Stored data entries
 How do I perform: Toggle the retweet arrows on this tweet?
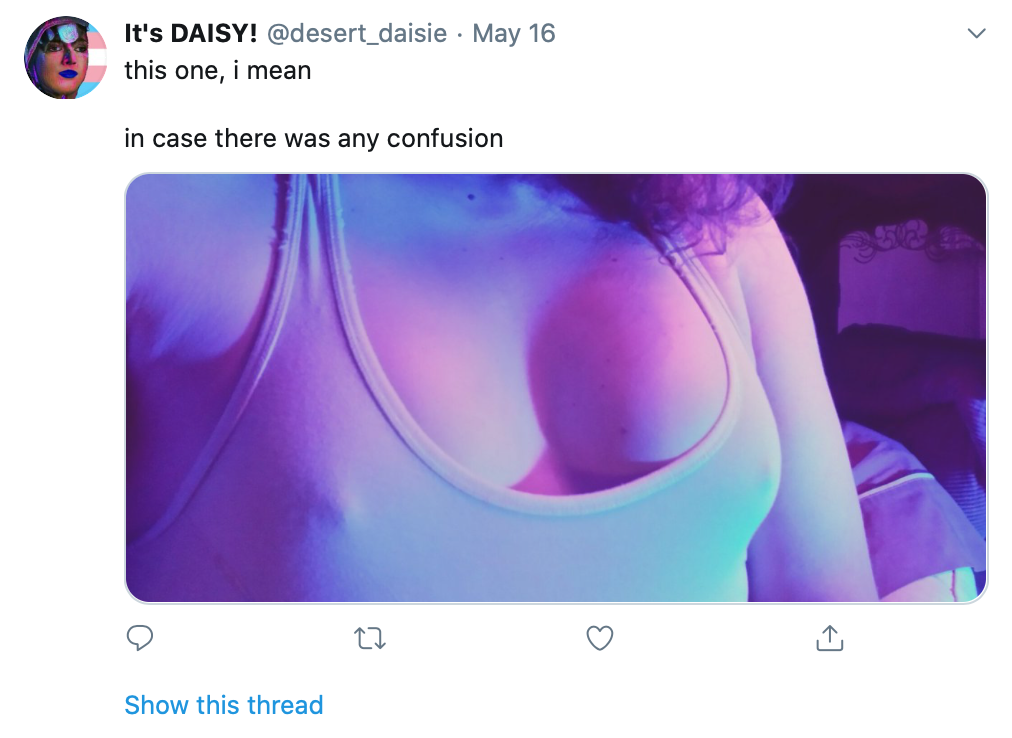click(370, 639)
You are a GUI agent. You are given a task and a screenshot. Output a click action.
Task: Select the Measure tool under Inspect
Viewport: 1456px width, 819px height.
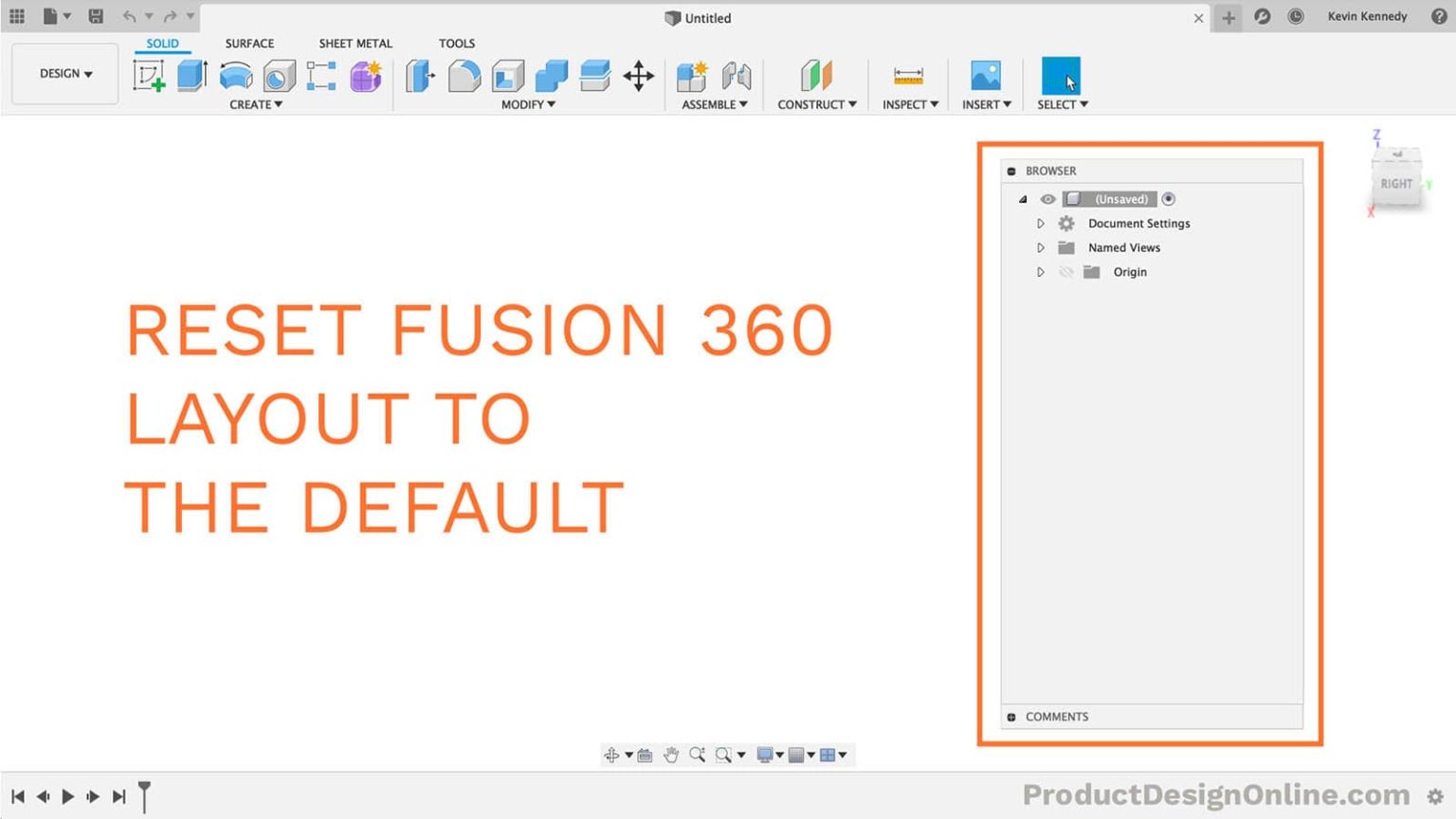coord(907,74)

_REQUIREMENT_
Set down the data exactly as it appears, without any images.

_SOLUTION TO THE EXERCISE_
 How do I perform: Toggle the retweet arrows on this tweet?
click(370, 639)
You are a GUI agent. You are given a task and a screenshot. Output a click action.
Task: Select the Measure tool under Inspect
Viewport: 1456px width, 819px height.
coord(907,74)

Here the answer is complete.